:: Instructions for the task ::
Write out the listing below word for word, omitting the pictures.

:: Extracted information ::
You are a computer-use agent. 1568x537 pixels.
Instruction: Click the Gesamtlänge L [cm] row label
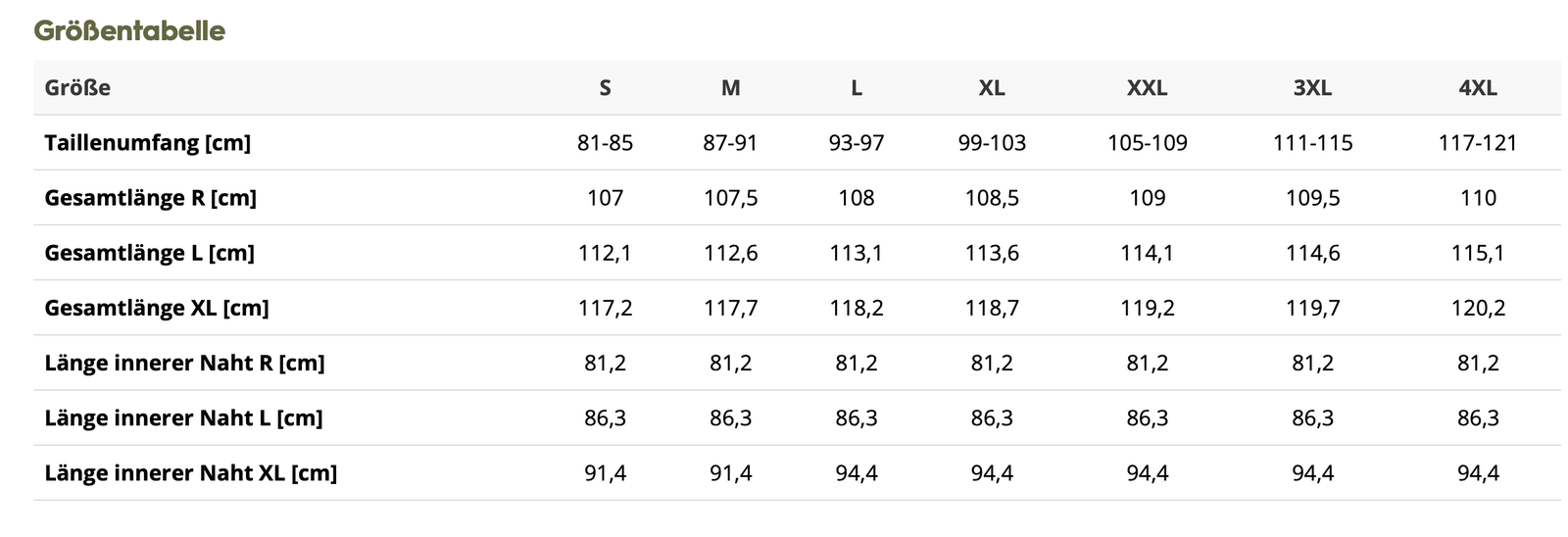tap(149, 253)
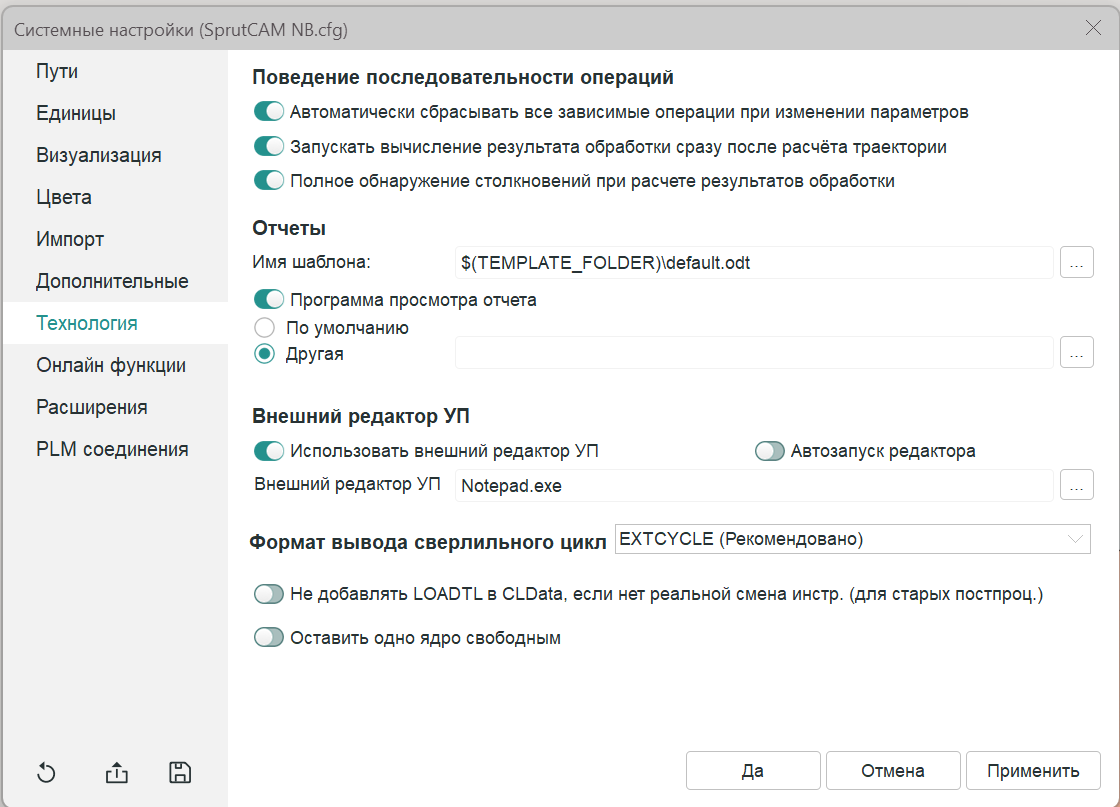The height and width of the screenshot is (807, 1120).
Task: Disable full collision detection toggle
Action: click(269, 181)
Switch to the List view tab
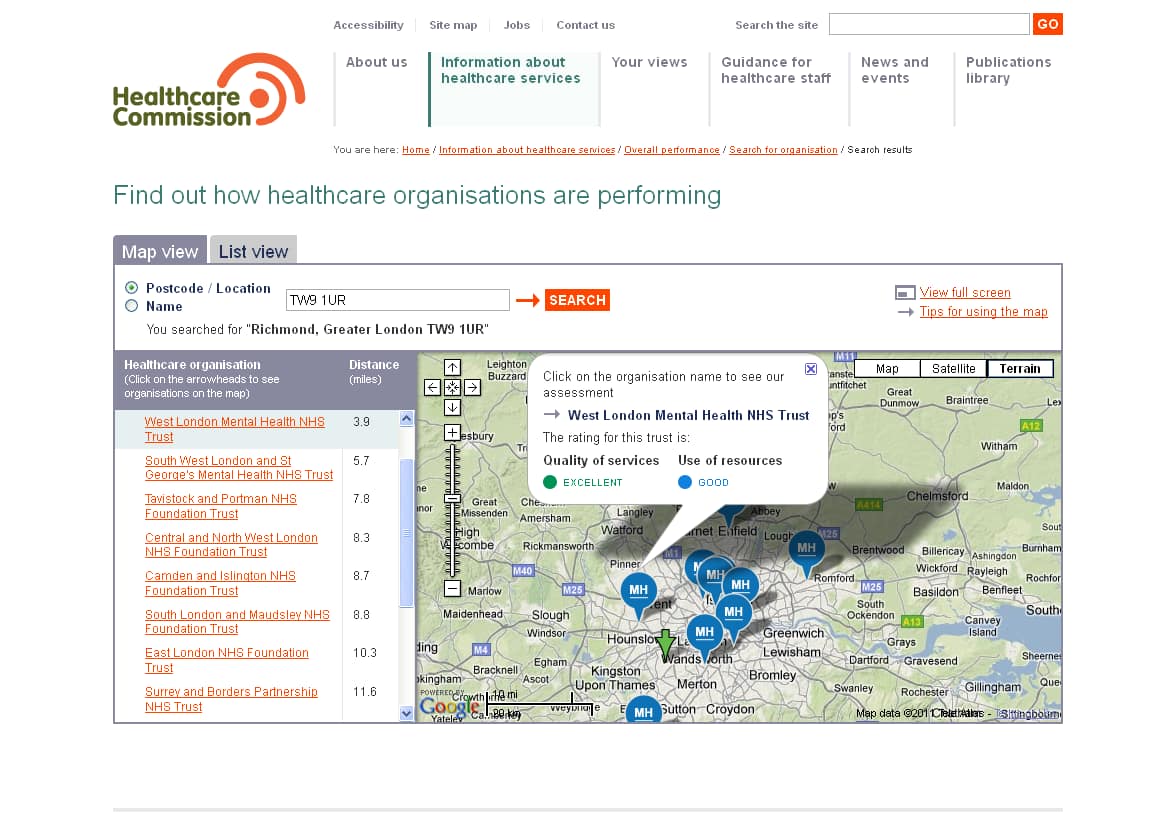 253,252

:: Complete output ::
You are a computer-use agent. 1568x537 pixels.
Instruction: Click the Gesamtlänge L [cm] row label
tap(149, 253)
The height and width of the screenshot is (807, 1120).
Task: Disable full collision detection toggle
Action: click(269, 181)
Switch to the List view tab
 253,252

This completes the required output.